Many physicians who believe they should be able to help terminal patients end their suffering look to the long relationship between Quill and his patient and conclude, “This is how it should be done.”
Family Medicine Professor Leversee says that before he would consider assisting a suicide, he would want to know that person well so he could be sure the patient was making a rational decision.
Barbara Stewart had stuck by her decision to commit suicide throughout the four years after her diagnosis. Though her husband had been shocked when Barbara first talked of suicide, he finally was persuaded that it was in her best interest.
“If I had known what it would be like for her, I would have made sure she was successful on her first attempt,” says Bob Stewart. “Suicide is messy; it’s hard on families, but it happens.”
To the opponents of the initiative, the aid-in-dying section forms a “slippery slope” leading to impersonal clinics that specialize in euthanasia as a treatment option for terminal disease.
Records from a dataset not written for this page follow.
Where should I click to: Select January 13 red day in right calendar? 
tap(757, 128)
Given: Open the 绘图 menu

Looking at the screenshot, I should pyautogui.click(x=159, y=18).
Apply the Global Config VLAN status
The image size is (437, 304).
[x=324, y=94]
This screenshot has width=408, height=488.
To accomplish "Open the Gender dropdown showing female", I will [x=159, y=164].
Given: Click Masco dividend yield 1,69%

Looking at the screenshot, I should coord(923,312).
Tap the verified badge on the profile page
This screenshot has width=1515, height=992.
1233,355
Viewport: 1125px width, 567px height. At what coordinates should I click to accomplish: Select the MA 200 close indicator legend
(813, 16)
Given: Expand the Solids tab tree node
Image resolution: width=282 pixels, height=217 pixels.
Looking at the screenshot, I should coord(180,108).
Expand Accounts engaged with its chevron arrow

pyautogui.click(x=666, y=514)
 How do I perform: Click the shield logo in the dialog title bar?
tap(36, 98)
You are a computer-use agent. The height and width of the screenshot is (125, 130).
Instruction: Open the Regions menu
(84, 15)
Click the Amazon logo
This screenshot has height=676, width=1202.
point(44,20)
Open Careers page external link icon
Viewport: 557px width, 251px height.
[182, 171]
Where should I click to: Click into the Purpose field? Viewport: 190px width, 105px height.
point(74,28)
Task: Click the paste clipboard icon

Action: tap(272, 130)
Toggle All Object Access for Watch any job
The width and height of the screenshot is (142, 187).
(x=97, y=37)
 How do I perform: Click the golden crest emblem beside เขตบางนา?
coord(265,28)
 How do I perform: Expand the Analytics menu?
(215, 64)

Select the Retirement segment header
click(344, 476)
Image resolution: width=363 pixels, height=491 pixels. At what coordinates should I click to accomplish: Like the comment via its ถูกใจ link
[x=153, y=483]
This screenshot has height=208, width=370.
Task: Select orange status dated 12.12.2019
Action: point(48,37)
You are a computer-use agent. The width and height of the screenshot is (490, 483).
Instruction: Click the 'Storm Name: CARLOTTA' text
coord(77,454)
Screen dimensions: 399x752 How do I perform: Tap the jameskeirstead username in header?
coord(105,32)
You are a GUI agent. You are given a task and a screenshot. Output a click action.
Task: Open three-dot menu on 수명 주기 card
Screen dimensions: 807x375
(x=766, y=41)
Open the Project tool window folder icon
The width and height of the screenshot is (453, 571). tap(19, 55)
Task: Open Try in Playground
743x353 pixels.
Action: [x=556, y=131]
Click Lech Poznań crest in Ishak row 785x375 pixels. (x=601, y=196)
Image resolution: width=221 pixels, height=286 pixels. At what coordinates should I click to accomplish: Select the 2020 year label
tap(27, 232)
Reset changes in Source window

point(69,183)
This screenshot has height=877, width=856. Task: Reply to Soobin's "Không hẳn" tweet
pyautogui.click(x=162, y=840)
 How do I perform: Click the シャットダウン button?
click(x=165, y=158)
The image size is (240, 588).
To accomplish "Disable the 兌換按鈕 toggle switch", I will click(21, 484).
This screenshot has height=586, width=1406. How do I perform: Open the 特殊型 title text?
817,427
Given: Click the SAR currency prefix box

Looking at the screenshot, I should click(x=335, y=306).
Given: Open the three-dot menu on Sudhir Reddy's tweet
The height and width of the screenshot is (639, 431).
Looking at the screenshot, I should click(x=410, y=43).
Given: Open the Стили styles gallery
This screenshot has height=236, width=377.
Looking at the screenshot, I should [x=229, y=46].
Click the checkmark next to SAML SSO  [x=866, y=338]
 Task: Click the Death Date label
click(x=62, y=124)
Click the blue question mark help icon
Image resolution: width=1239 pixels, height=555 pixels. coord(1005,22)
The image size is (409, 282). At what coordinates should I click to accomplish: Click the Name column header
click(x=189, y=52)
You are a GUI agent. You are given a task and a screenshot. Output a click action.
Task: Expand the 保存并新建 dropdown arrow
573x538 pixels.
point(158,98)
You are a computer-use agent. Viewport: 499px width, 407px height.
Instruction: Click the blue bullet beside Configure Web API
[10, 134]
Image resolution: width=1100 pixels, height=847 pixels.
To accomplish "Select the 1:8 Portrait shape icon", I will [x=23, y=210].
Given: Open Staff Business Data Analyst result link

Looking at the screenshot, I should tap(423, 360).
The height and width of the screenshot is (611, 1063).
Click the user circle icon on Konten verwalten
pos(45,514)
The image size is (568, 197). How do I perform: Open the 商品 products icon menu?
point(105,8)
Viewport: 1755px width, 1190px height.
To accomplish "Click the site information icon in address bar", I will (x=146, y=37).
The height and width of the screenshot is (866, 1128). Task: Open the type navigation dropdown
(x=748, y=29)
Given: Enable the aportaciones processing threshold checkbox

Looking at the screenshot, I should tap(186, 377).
The fantasy of the film Soylent Green, where one character checks into a euthanasia clinic and dies to the strains of Beethoven’s “Pastoral” Symphony, may soon become reality, they warn.
Clearly all terminally ill patients who want help with suicide will not have long established relationships with physicians who are willing to nudge them over the brink. And if this requirement is even informally applied to assisted death, observers say there will be a whole class of people who are denied aid in dying—the poor and medically indigent who already live shorter, less healthy lives from inadequate medical care.
If 1-119 passes, it undoubtedly will be challenged in the courts, predicts former Washington State Supreme Court Chief Justice Keith Callow, a 1952 UW law school graduate and author of the majority opinion in the last right-to-die case heard by that court. Callow prefers an initiative without the aid-in-dying language. He worries that physician-assisted suicide turns fresh legal sod, leading to several years of uncertainty.
But Callow also has personal reasons that make him reluctant to perpetuate the status quo. One of his elderly relatives died after spending two years unconscious in technological limbo. Then there was an old friend who committed suicide to preserve his savings for a cause more dear than his life. Callow’s neighbor, former UW English Professor Lawrence Zillman, decided that once his wife had died and his health began to fail, there were better uses for his money than paying nursing home and medical bills. Like Barbara Stewart, the 88-year-old Zillman used the suicide method of choice for the terminally ill. He took an overdose of barbiturates and went to sleep with a plastic bag over his head. He left his money to Children’s Hospital and Medical Center, his favorite charity.
Zillman’s desperate death shook many of his friends. Callow says he wishes his friend would have had the option to ask a doctor for a quick and painless end.
Having lost a reelection bid last year to a relatively unknown challenger, Callow has learned that predicting elections is risky business. Even so, he believes that with physician and religious groups allied against the initiative, it probably will go down to defeat.
That’s his professional view. And his personal one? “I will probably vote for it,” he says. “I don’t want to live 10 years on tubes and machines.”